|An arctic fox in it's familiar white, winter coat.|
Though it is not as large or strikingly coloured as the red fox (Vulpes vulpes), the arctic fox´s adaptations to it´s northern environment have nevertheless produced a remarkable animal. It is believed that the species evolved from the swift fox (Vulpes velox) about a quarter of a million years ago, which would make it the youngest of the vulpine fox species. With regards to its taxonomic classification, it seems likely that the arctic fox will eventually be placed into the genus Vulpes. A fair amount of information on this species is available, due to its value both as a fur bearer and as an environmental indicator in the arctic.
|An arctic fox stalks the tundra in it's summer coat.|
A small animal, adults range between 75 and 115cm in length, including a tail approximately 32cm long. Mass varies between 2.5 to 9kg with the males being slightly heavier. The arctic fox´s body structure is typically vulpine, however the extremities are smaller to conserve body heat. Small, rounded ears, a sharply tapered snout, and proportionally short legs are characteristic of the species. The eyes are heavily pigmented to protect them from the extreme glare of light off the arctic ice.

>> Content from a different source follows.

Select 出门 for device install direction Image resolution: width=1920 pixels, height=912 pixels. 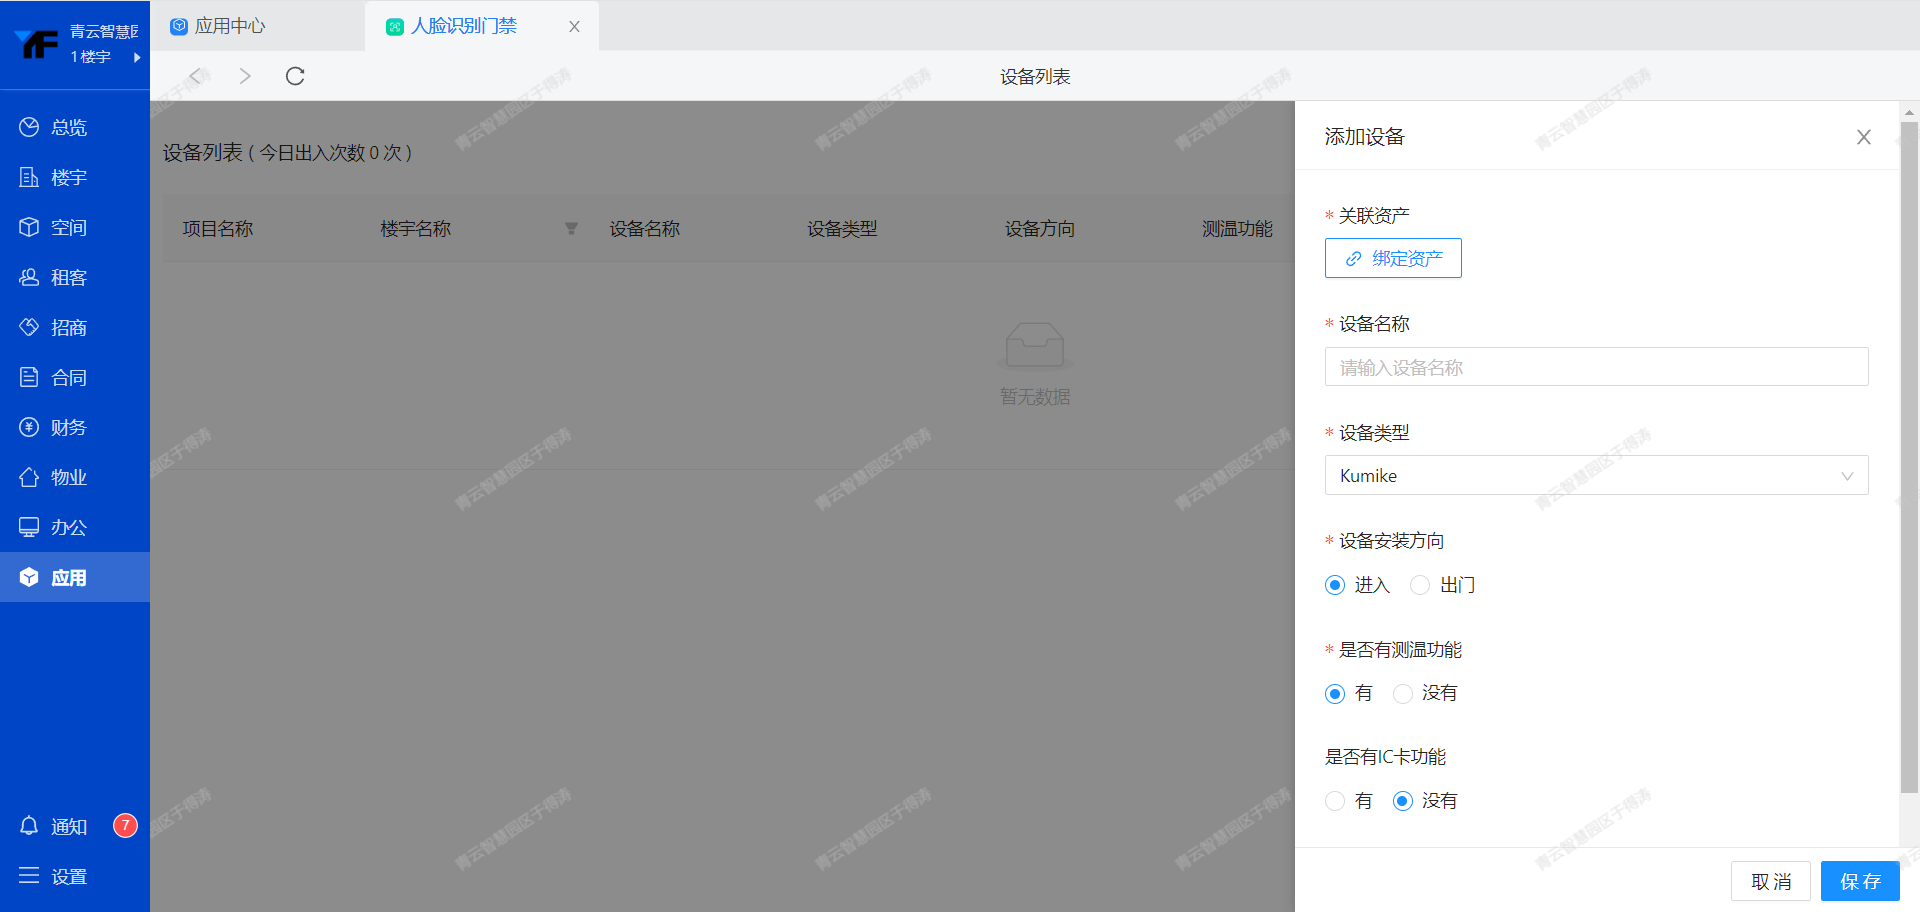(1420, 585)
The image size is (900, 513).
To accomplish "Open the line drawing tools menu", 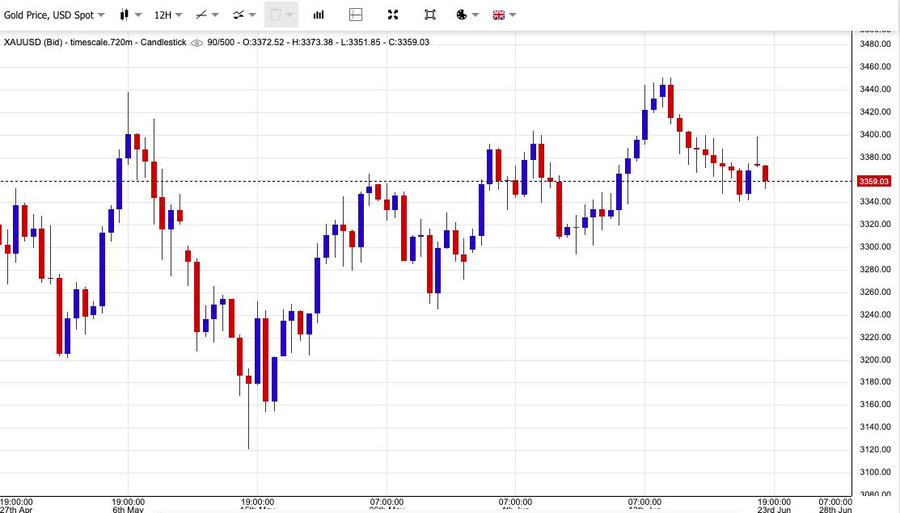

The arctic fox demonstrates an amazing resilience to cold. Studies have shown that its metabolic rate does not even begin to increase until temperatures reach -50C; the animal does not even realize it´s cold until this point! Shivering begins at about -70C, and experiments have shown that it can survive exposure to temperatures down to -80C.
|A blue phase arctic fox in it's summer coat looks out from it's den.|
The arctic fox possesses the warmest fur of any animal. Even the soles of it´s feet are protected by long hairs. Two colour phases are known. In the white phase a short, brownish-grey coat between July and November gives way to longer, dense white fur during the winter. The blue phase is dark bluish-grey or brown in the summer and bluish-grey or bluish-black in the winter. Colour phase is linked to habitat with the blue phase being predominant along shorelines. In Iceland, all foxes show this phase. Half of Greenland´s fox population and 90% of the Pribilof Islands in Alaska also show the blue colour phase. The majority of this species in other areas displays the white phase. Less than 5% of Canada´s arctic fox population exhibits blue colouring.